Interessanterweise werden die aktuellen Versionen von DarkBERT und WormGPT beide als App mit einer Option für ein „Siri Kit“ angeboten. Damit wird suggeriert, dass es sich um eine sprachgesteuerte Variante handelt, die für die Interaktion mit KI-Bots entwickelt wurde. Sollte sich dies tatsächlich bewahrheiten, würden Kriminelle zum ersten Mal die Innovation von Unternehmen überholen. Denn die Fähigkeiten dieser Varianten decken sich dann mit den Ankündigungen eines iPhone-Updates auf der Apple Worldwide Developers Conference (WWDC) 2024. Andere kriminelle LLMs wie DarkGemini und TorGPT verwenden Namen, die mit bestehenden Technologien in Verbindung gebracht werden. Ihre Funktionalität unterscheidet sich jedoch nicht allzu sehr von der anderer krimineller Angebote, mit Ausnahme ihrer Fähigkeit, Bilder zu verarbeiten.

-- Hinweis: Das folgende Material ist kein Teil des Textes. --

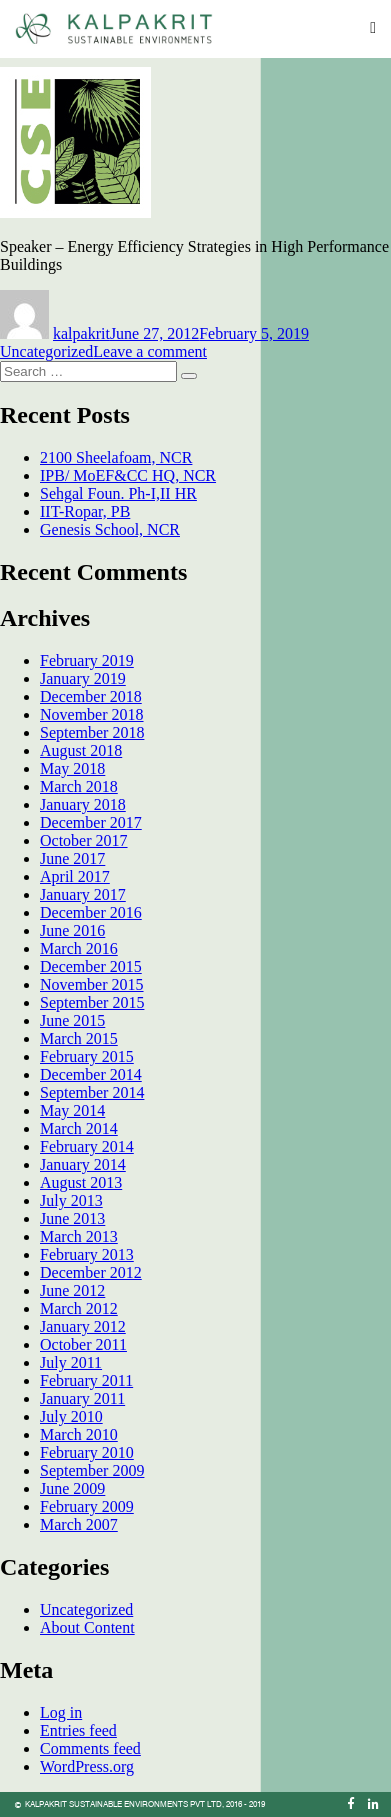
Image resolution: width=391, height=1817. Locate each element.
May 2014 (72, 1110)
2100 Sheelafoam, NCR (116, 457)
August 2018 (81, 750)
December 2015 (91, 966)
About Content (87, 1627)
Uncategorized (46, 351)
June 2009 (72, 1488)
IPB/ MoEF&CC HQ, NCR (128, 475)
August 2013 (81, 1182)
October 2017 (84, 840)
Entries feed (78, 1730)
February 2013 (87, 1254)
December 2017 (91, 822)
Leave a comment (150, 351)
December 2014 (91, 1074)
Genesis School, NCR (110, 529)
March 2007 (79, 1524)
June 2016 (72, 930)
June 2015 (72, 1020)
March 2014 (79, 1128)
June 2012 (72, 1290)
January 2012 (83, 1326)
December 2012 (91, 1272)
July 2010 (71, 1416)
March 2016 (79, 948)
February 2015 (87, 1056)
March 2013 (79, 1236)
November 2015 (92, 984)
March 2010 (79, 1434)
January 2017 (83, 894)
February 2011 (86, 1380)
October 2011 (83, 1344)
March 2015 (79, 1038)
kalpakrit (81, 333)
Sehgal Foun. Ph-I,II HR (118, 493)
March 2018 (79, 786)
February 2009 (87, 1506)
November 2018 (92, 714)
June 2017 (72, 858)
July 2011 (71, 1362)
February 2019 (87, 660)
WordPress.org (87, 1766)
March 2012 (79, 1308)
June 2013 (72, 1218)
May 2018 (72, 768)
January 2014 (83, 1164)
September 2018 (92, 732)
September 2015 (92, 1002)
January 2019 (83, 678)
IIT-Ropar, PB (85, 511)
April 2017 (75, 876)
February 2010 (87, 1452)
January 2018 (83, 804)
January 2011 (82, 1398)
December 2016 (91, 912)
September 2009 (92, 1470)
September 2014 (92, 1092)
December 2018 (91, 696)
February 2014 (87, 1146)
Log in (61, 1712)
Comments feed (90, 1748)
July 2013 (71, 1200)
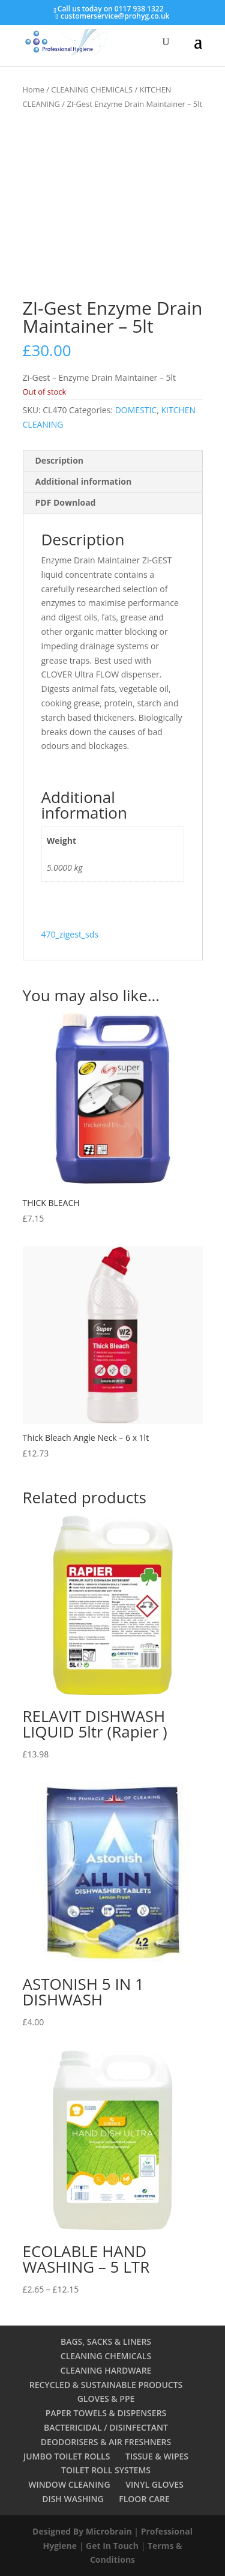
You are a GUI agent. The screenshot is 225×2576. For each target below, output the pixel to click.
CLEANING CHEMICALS (92, 89)
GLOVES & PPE (106, 2398)
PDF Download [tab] (65, 502)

TorGPT wirbt beispielsweise neben dem regulären LLM-Dienst auch mit einem Bildgenerierungsdienst.
Nicht nur Prominente Ziel von Deepfakes
Die Suche nach einer effizienteren Automatisierung zur Erstellung glaubwürdiger Deepfakes und Videos nimmt rasch zu. Derartige Technologien sind zwar nicht neu, werden aber für Kriminelle auch ohne tiefere technische Kenntnisse immer leichter zugänglich. Während früher vor allem Prominente in kompromittierenden Bildern oder Videos mittels Deepfakes dargestellt wurden, kann heute jede Person zur Zielscheibe werden - auch Minderjährige. Das FBI hat eine Warnung vor den Risiken von Deepfakes für Sextortion und Erpressung veröffentlicht. Deepfake 3D Pro und seine Avatargenerierungsfunktion können verwendet werden, um die Verifizierungssysteme von Finanzinstituten zu umgehen und Kriminellen mit gestohlenen Ausweisen Zugang zu Konten zu verschaffen. In Kombination mit einem Stimmenklon-Dienst kann die Anwendung zur Erstellung von skriptbasierten Video-Phishing-Kampagnen verwendet werden. Sowohl SwapFace als auch Avatar AI VideoCallSpoofer bieten die Möglichkeit, Videoanrufe in Echtzeit zu fälschen. So wurde im Februar 2024 ein Finanzangestellter durch eine mit KI-Deepfake-Technologie vorgetäuschte Onlinekonferenz dazu gebracht, 25 Millionen Dollar an die Betrüger zu überweisen.
Zusammenfassung
Während Chatbots und LLMs zur Verfeinerung von Scams beitragen, scheinen Video-Deepfakes verheerende Auswirkungen auf neue und kreative Social-Engineering-Tricks zu haben. Diese Technologien verbessern nicht nur alte Tricks, sondern ermöglichen auch neue, originelle Betrugsmethoden, die in den kommenden Monaten zweifellos von mehr Cyberkriminellen genutzt werden. Da Cyberkriminelle generative KI missbrauchen, um eine falsche Realität vorzutäuschen und so Vertrauen zu erschleichen, sollten Nutzerinnen und Nutzer Informationen, insbesondere in einer Online-Umgebung, sorgfältig bewerten und überprüfen. Mit speziellen Tools, die gezielt nach Anzeichen für Deepfakes suchen, können sich Nutzer vor Betrügern schützen.